PROMPT:
Say how many lines below contain the word "value". The number is the entire reply.

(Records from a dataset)
- - - - - - -
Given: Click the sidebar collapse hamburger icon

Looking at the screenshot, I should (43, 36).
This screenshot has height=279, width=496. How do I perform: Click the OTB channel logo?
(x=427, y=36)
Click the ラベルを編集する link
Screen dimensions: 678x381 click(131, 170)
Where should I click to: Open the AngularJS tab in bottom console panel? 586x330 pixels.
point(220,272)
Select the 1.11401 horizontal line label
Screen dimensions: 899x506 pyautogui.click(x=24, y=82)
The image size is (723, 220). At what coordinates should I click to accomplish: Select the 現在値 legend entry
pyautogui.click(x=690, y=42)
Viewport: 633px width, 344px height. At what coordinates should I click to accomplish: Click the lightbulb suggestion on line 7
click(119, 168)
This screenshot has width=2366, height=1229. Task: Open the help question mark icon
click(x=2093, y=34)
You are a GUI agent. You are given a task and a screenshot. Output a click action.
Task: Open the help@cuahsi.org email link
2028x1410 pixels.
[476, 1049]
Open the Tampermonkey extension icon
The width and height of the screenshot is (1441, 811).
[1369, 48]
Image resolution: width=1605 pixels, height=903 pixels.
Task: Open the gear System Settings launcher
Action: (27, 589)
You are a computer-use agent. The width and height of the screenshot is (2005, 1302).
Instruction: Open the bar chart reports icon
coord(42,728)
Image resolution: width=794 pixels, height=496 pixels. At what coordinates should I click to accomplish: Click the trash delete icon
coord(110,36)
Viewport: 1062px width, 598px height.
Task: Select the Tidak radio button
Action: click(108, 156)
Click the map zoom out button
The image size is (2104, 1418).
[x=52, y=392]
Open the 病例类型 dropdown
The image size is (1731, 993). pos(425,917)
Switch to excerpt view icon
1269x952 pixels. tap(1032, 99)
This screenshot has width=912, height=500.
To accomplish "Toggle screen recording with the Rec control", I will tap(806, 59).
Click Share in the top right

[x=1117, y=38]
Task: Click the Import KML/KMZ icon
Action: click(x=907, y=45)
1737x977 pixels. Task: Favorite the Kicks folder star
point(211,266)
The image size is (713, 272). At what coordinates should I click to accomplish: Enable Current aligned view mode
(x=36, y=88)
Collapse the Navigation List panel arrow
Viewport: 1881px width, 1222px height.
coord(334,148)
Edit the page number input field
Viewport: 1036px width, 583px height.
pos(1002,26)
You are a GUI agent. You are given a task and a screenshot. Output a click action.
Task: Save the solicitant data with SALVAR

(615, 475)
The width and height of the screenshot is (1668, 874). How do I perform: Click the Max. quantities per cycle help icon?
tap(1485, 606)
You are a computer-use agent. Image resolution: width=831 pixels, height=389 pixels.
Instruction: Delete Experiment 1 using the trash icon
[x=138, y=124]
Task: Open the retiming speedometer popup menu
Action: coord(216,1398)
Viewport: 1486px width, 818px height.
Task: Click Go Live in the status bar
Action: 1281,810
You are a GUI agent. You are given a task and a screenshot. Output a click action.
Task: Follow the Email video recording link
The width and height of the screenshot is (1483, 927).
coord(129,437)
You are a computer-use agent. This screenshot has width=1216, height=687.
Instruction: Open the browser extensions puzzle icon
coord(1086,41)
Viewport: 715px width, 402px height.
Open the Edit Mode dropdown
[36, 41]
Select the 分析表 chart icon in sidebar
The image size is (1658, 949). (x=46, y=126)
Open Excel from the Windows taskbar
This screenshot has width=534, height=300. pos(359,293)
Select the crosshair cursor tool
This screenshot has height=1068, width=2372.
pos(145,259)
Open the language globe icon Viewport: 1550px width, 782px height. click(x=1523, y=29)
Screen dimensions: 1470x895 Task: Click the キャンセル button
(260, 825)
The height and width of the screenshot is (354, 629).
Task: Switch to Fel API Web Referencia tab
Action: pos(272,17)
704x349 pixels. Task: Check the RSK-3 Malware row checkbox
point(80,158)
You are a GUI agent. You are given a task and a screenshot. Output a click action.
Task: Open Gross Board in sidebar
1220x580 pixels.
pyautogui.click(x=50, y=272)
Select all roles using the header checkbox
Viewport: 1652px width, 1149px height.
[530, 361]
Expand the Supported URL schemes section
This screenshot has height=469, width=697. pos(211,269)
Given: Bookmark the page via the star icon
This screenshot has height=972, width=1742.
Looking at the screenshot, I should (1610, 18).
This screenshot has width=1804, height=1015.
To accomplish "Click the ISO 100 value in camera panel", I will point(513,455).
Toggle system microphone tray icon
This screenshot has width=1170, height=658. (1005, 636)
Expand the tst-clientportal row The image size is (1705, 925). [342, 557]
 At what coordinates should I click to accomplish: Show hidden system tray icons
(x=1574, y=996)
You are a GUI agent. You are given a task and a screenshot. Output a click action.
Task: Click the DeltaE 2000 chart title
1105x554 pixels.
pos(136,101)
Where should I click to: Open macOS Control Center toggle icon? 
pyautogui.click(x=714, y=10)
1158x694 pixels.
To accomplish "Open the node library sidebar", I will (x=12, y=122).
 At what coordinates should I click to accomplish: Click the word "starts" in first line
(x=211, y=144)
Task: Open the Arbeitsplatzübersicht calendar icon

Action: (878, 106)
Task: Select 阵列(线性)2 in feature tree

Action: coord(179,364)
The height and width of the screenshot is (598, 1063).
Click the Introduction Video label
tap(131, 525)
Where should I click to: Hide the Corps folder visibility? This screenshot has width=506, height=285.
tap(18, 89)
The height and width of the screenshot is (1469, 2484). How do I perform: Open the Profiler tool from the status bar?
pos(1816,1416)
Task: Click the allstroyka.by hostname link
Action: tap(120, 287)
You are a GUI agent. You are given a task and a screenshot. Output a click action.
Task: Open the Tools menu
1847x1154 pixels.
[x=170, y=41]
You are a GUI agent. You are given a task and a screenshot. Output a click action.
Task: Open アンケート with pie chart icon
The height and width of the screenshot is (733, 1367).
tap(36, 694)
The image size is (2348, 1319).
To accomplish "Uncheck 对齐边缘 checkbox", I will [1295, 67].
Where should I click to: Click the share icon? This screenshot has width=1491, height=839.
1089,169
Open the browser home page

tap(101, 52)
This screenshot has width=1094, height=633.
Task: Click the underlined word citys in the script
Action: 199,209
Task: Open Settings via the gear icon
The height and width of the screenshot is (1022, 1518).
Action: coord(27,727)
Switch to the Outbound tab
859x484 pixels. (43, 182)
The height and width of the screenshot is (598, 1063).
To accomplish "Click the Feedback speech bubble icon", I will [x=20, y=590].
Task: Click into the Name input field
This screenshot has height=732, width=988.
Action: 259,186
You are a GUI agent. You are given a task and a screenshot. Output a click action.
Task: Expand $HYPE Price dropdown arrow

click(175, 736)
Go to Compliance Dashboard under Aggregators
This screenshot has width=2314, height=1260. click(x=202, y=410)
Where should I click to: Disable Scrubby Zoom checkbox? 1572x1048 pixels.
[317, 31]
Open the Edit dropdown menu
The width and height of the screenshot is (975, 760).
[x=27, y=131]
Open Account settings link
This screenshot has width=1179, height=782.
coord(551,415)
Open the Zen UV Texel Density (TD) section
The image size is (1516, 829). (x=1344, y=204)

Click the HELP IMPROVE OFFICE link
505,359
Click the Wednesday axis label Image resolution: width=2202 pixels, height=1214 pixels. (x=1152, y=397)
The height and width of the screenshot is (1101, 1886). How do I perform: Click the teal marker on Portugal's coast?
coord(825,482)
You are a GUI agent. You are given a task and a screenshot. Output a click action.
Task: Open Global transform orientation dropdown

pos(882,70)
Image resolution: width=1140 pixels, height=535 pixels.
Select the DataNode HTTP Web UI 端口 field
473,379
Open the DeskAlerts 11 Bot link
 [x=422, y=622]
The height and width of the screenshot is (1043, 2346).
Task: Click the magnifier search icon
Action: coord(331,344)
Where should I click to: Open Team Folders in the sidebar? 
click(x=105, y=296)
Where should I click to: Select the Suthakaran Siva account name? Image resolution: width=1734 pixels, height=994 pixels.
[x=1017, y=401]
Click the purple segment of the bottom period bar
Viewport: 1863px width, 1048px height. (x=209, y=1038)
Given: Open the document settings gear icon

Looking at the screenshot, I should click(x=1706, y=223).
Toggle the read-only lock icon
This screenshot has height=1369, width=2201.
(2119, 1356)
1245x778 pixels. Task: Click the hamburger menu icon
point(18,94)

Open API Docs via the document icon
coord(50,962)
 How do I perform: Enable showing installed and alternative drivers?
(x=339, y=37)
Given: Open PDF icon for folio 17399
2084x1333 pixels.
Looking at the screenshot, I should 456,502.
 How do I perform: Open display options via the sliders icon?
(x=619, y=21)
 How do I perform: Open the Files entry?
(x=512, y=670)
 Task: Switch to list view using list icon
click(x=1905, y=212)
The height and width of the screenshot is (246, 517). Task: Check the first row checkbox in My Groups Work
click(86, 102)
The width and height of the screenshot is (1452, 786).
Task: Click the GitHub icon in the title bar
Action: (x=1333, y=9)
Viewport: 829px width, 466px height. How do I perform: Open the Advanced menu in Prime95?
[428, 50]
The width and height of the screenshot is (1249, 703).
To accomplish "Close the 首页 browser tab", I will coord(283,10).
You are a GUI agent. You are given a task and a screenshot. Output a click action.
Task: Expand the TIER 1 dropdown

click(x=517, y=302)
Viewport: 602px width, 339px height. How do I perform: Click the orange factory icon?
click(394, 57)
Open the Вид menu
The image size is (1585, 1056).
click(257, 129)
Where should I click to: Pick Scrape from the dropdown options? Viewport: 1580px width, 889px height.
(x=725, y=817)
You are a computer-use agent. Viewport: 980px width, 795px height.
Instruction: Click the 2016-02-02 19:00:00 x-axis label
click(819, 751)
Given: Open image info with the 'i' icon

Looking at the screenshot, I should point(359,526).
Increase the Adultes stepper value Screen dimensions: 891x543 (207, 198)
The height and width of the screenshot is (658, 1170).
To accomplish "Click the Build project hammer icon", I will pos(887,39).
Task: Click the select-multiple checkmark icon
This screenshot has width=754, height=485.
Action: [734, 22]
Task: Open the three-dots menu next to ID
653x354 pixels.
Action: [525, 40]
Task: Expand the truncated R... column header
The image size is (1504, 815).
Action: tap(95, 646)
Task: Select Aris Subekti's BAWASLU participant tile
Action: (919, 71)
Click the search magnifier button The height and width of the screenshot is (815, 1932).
- - - - - - -
EXERCISE SOLUTION:
2